• _REQUIREMENT_: Everything in the listing below except the pictures should be reproduced exactly.

##############################

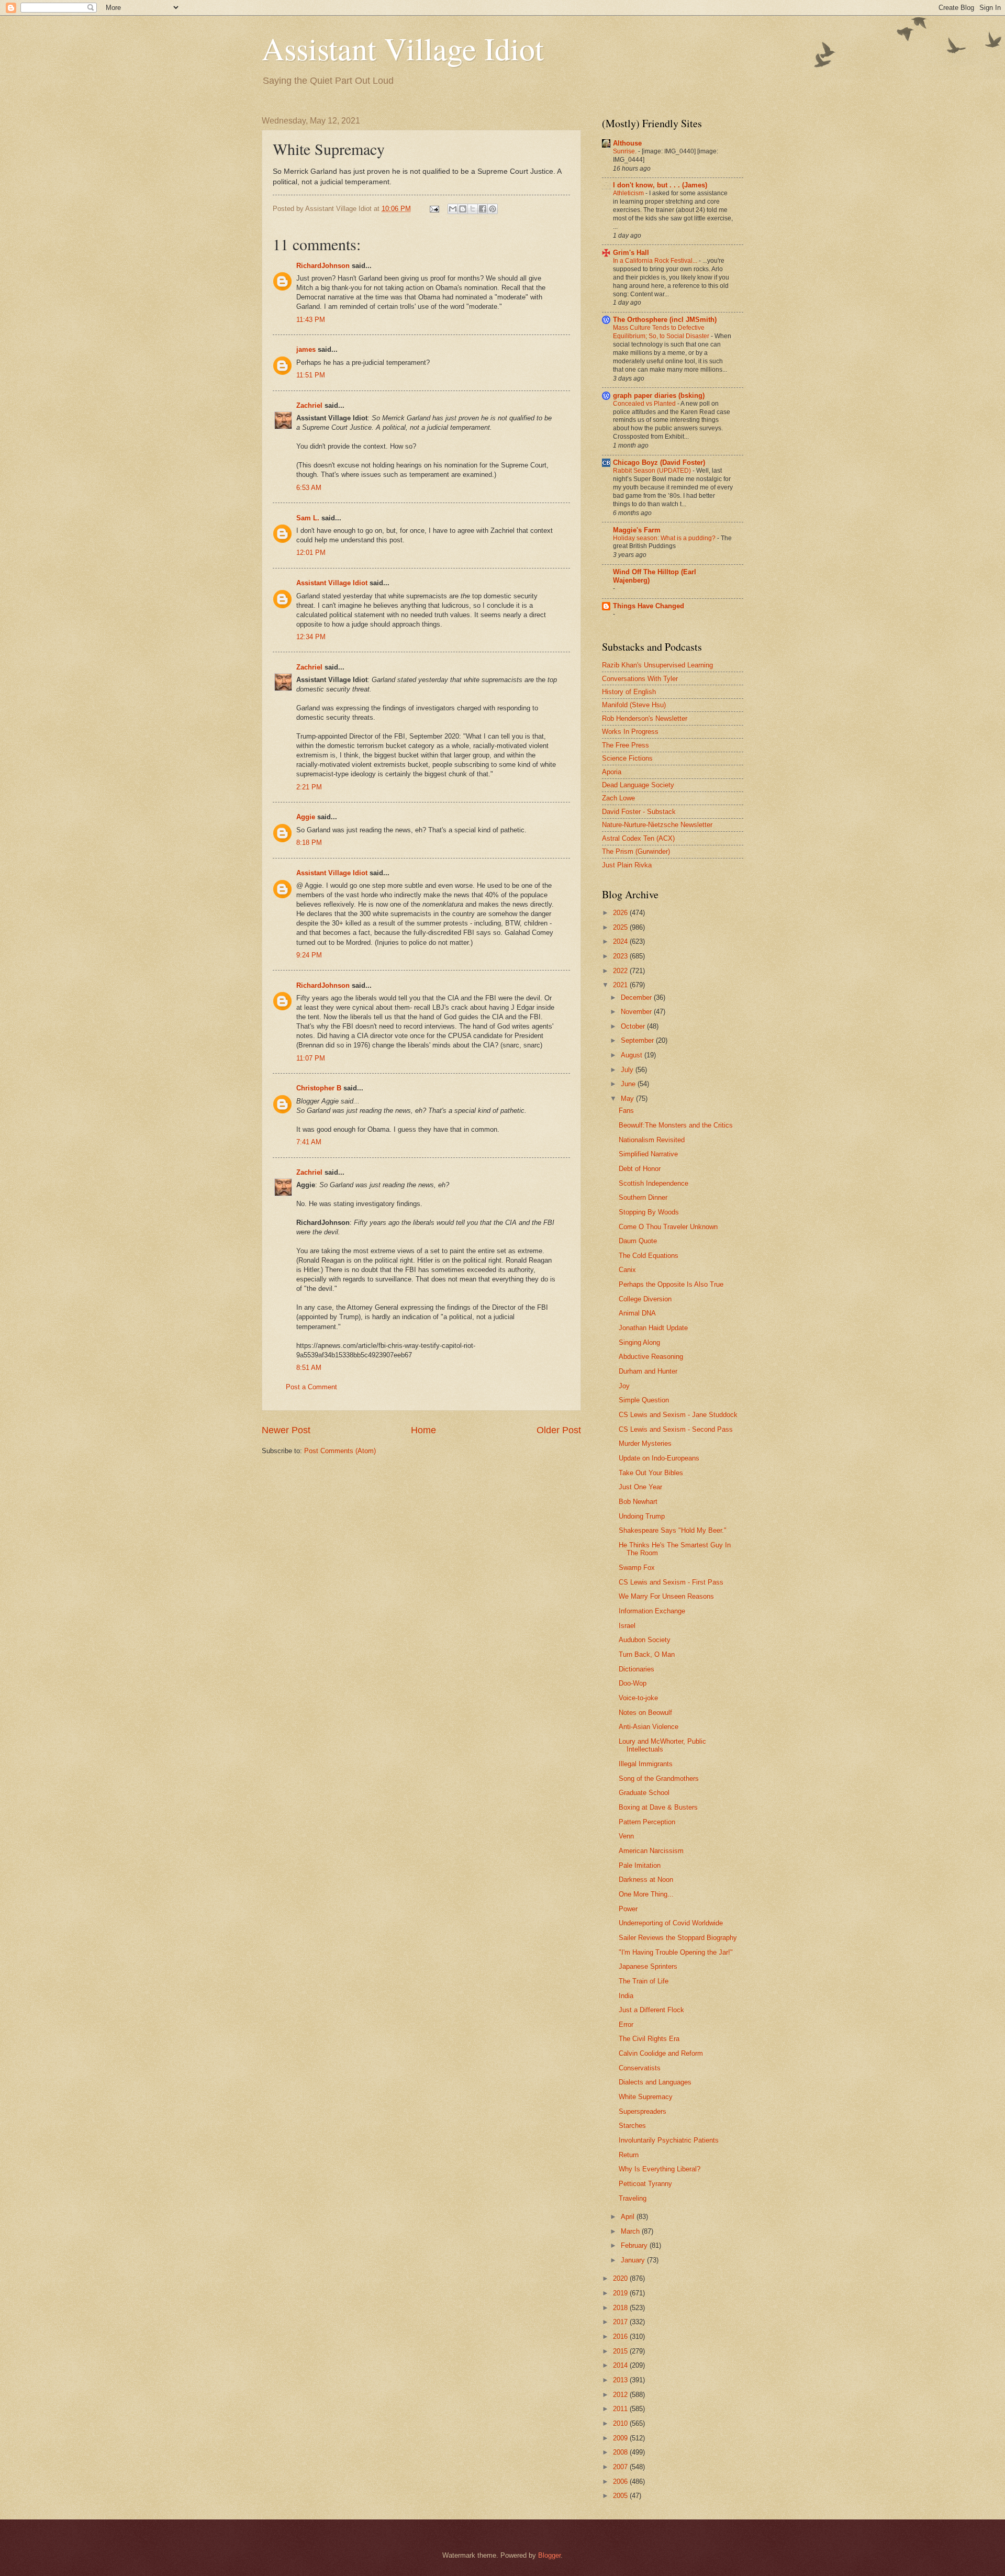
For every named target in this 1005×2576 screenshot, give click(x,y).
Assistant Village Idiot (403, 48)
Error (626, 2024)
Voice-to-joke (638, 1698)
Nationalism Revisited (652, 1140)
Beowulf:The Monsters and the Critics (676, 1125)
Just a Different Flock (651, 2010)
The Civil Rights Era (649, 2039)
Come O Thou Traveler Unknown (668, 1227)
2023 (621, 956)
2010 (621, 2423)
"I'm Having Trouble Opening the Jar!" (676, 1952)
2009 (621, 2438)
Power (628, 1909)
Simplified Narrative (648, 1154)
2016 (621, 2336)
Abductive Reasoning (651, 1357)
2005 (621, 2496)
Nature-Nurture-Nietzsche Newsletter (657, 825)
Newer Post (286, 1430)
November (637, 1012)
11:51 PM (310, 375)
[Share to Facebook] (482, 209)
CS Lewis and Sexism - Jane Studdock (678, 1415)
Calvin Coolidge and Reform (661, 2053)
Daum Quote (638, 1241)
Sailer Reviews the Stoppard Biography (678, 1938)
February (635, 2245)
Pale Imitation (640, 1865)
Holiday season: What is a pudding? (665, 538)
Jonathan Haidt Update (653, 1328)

##############################

• _WRITTEN RESPONSE_:
For every named target in this 1005×2576 screenshot, give click(x,y).
Assistant Village Idiot (403, 48)
Error (626, 2024)
Voice-to-joke (638, 1698)
Nationalism Revisited (652, 1140)
Beowulf:The Monsters and the Critics (676, 1125)
Just a Different Flock (651, 2010)
The Civil Rights Era (649, 2039)
Come O Thou Traveler Unknown (668, 1227)
2023 (621, 956)
2010 (621, 2423)
"I'm Having Trouble Opening the Jar!" (676, 1952)
2009 (621, 2438)
Power (628, 1909)
Simplified Narrative (648, 1154)
2016 (621, 2336)
Abductive Reasoning (651, 1357)
2005 (621, 2496)
Nature-Nurture-Nietzsche Newsletter (657, 825)
Newer Post (286, 1430)
November (637, 1012)
11:51 PM (310, 375)
[Share to Facebook] (482, 209)
CS Lewis and Sexism - Jane Studdock (678, 1415)
Calvin Coolidge and Reform (661, 2053)
Daum Quote (638, 1241)
Sailer Reviews the Stoppard Biography (678, 1938)
February (635, 2245)
Pale Imitation (640, 1865)
Holiday season: What is a pudding? (665, 538)
Jonathan Haidt Update (653, 1328)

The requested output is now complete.